Required Qualifications

  • At least 8+ years of Data Engineer Experience.
  • Bachelor qualification in a computer science or STEM (science, technology, engineering, or mathematics) related field.
  • At least 5+ years of recent hands-on professional experience (actively coding) working as a Lead handling support & production issue.
  • 2+ experience with large scale datasets, data lake and data warehouse technologies such as AWS Redshift, Google BigQuery, Snowflake.

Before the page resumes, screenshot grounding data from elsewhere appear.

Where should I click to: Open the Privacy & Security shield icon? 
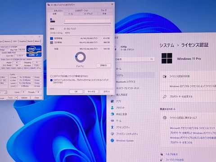(112, 134)
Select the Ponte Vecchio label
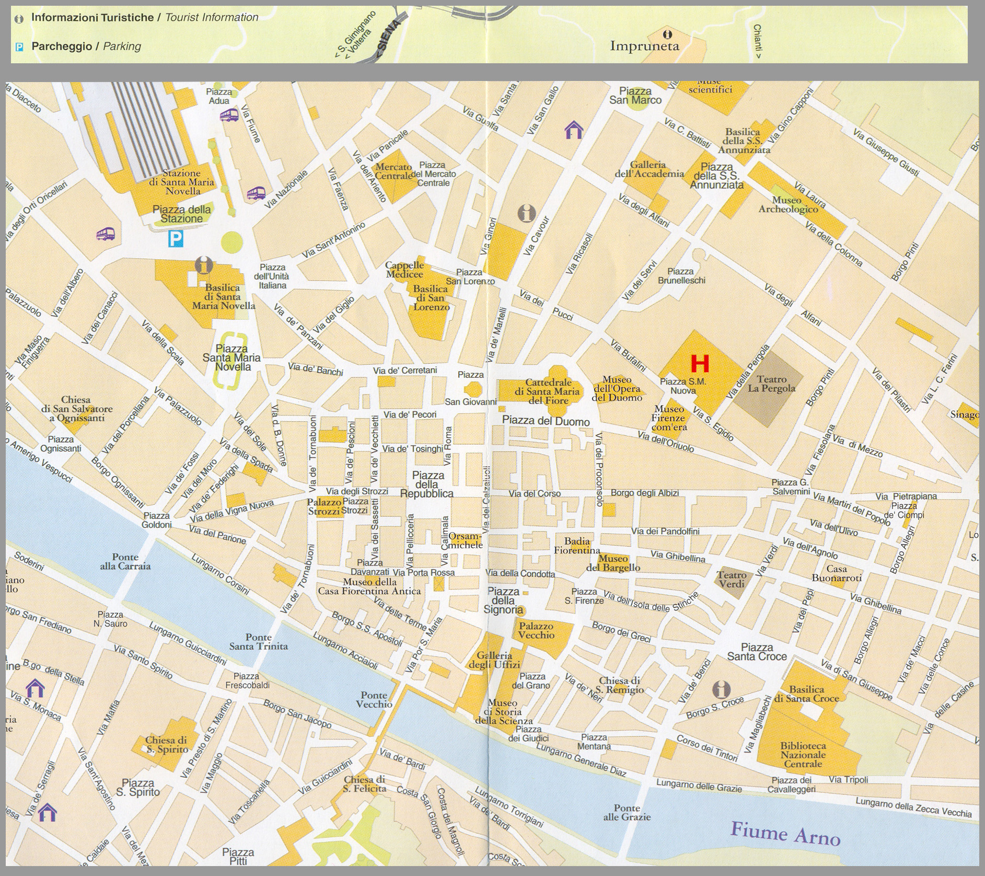The height and width of the screenshot is (876, 985). (374, 699)
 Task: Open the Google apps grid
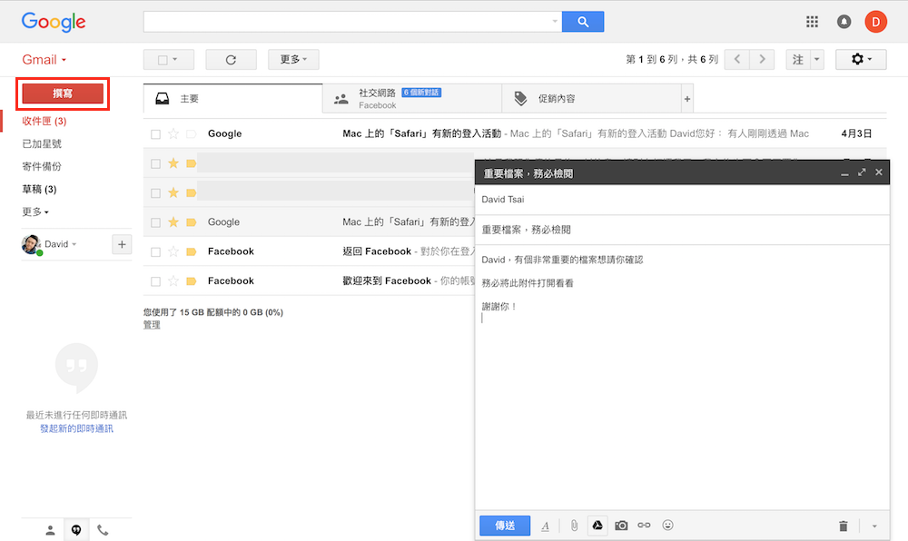[813, 22]
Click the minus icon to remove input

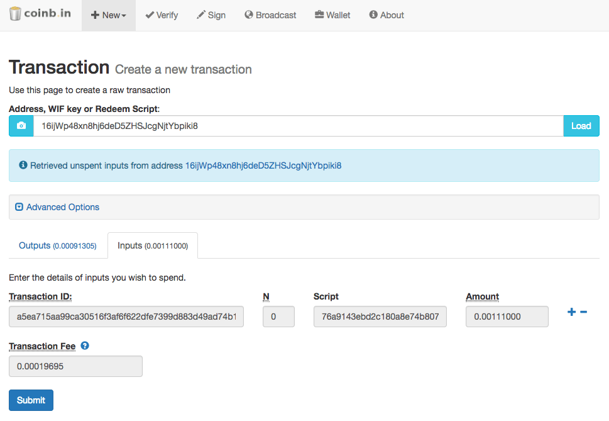pos(583,312)
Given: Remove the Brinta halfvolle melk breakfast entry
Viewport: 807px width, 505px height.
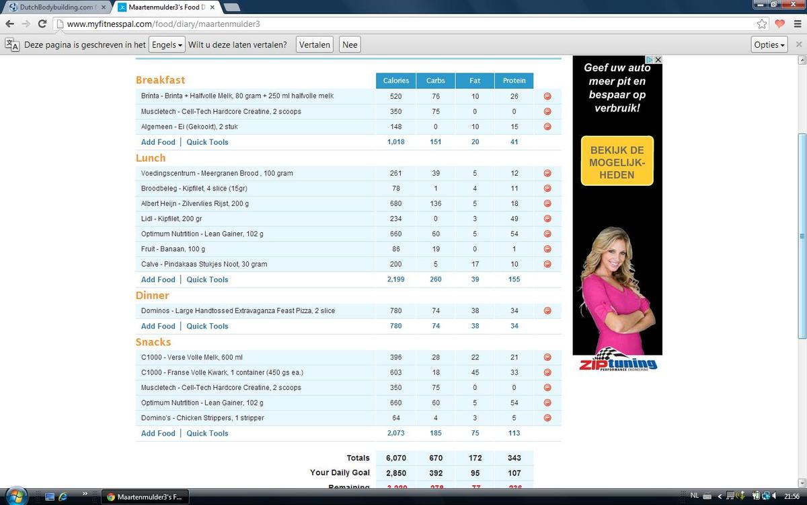Looking at the screenshot, I should point(547,96).
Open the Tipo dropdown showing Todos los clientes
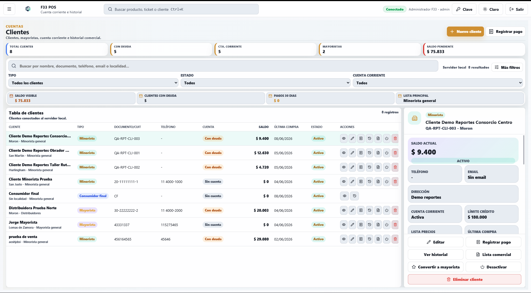 pyautogui.click(x=93, y=83)
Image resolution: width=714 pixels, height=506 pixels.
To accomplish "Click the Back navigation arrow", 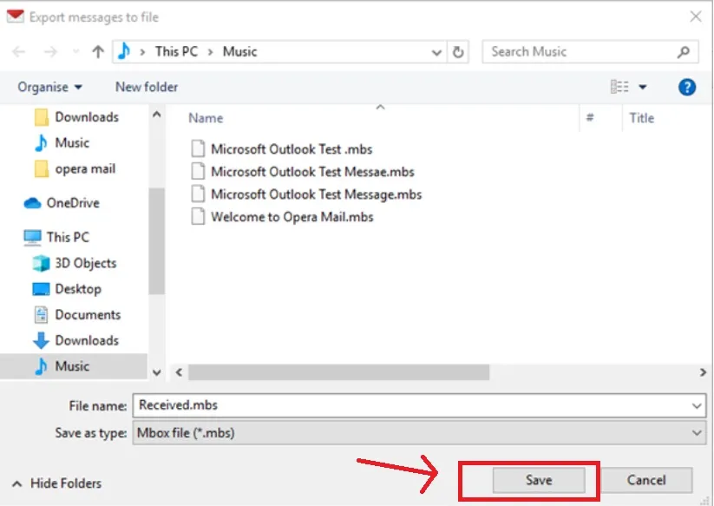I will coord(19,52).
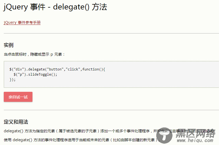Click the text 当点击鼠标时，隐藏或显示 p 元素
Screen dimensions: 219x145
pos(34,54)
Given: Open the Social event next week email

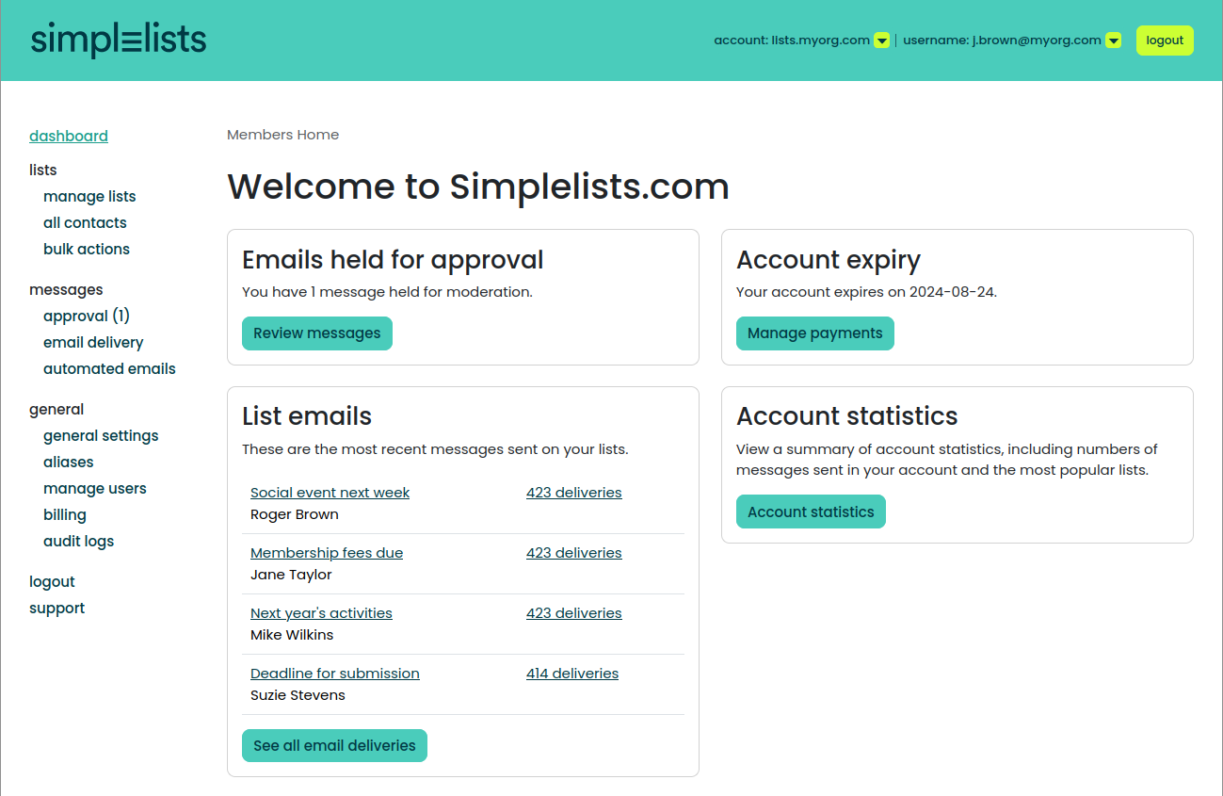Looking at the screenshot, I should coord(330,493).
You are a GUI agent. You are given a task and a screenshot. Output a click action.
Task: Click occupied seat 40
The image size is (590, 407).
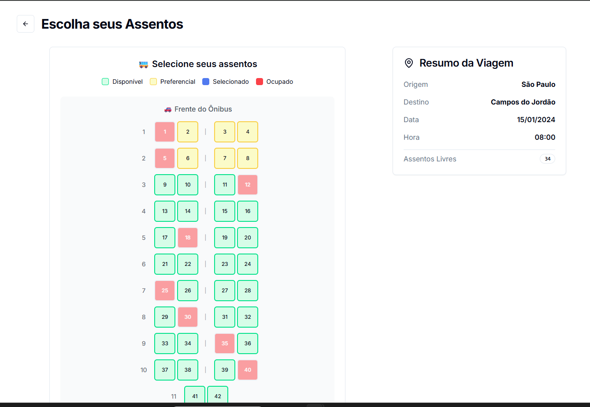(x=248, y=370)
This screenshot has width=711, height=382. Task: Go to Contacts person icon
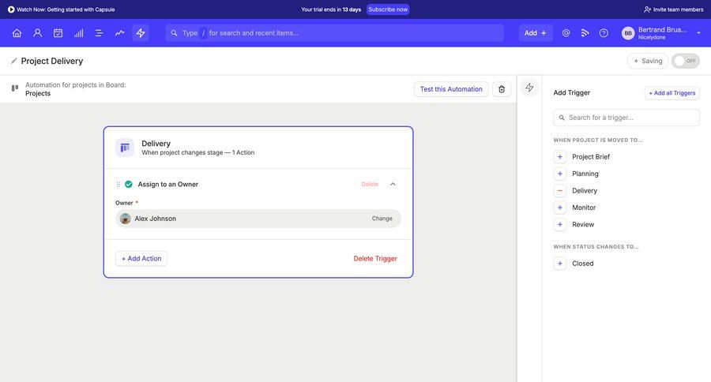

Snowflake is highly preferred.
  • At least 3+ years of experience in ETL (AWS Glue), Amazon S3, Amazon RDS, Amazon Kinesis, Amazon Lambda, Apache Airflows, Amazon Step Functions.
  • Professional experience working in an agile, dynamic and customer-facing environment is required.
  • Understanding of distributed systems and cloud technologies (AWS) is highly preferred.
  • Understanding of data streaming and scalable data processing is preferred to have.
  • Strong knowledge in scripting languages like SQL, Python, UNIX shell and Spark is required.
  • Understanding of RDBMS, Data ingestions, Data flows, Data Integrations etc.
  • Technical expertise with data models, data mining and segmentation techniques.
  • Experience with full SDLC lifecycle and Lean or Agile development methodologies.
  • Knowledge of CI/CD and GIT Deployments.
  • Ability to work in team in diverse/multiple stakeholder environment.
  • Ability to communicate complex technology solutions to diverse teams namely, technical, business and management teams.

Soft Skills

  • Ability to work in a collaborative environment and coach other team members on coding practices, design principles, and implementation patterns that lead to high quality maintainable solutions.
  • Excellent communications and stake-holder management are required.
  • Ability to handle senior leadership and report to them if required.
  • Ability to work in a dynamic, agile environment within a geographically distributed team.
  • Ability to focus on promptly addressing customer needs.
  • Ability to work within a diverse and inclusive team.
  • Technically curious, self-motivated, versatile and solution-oriented.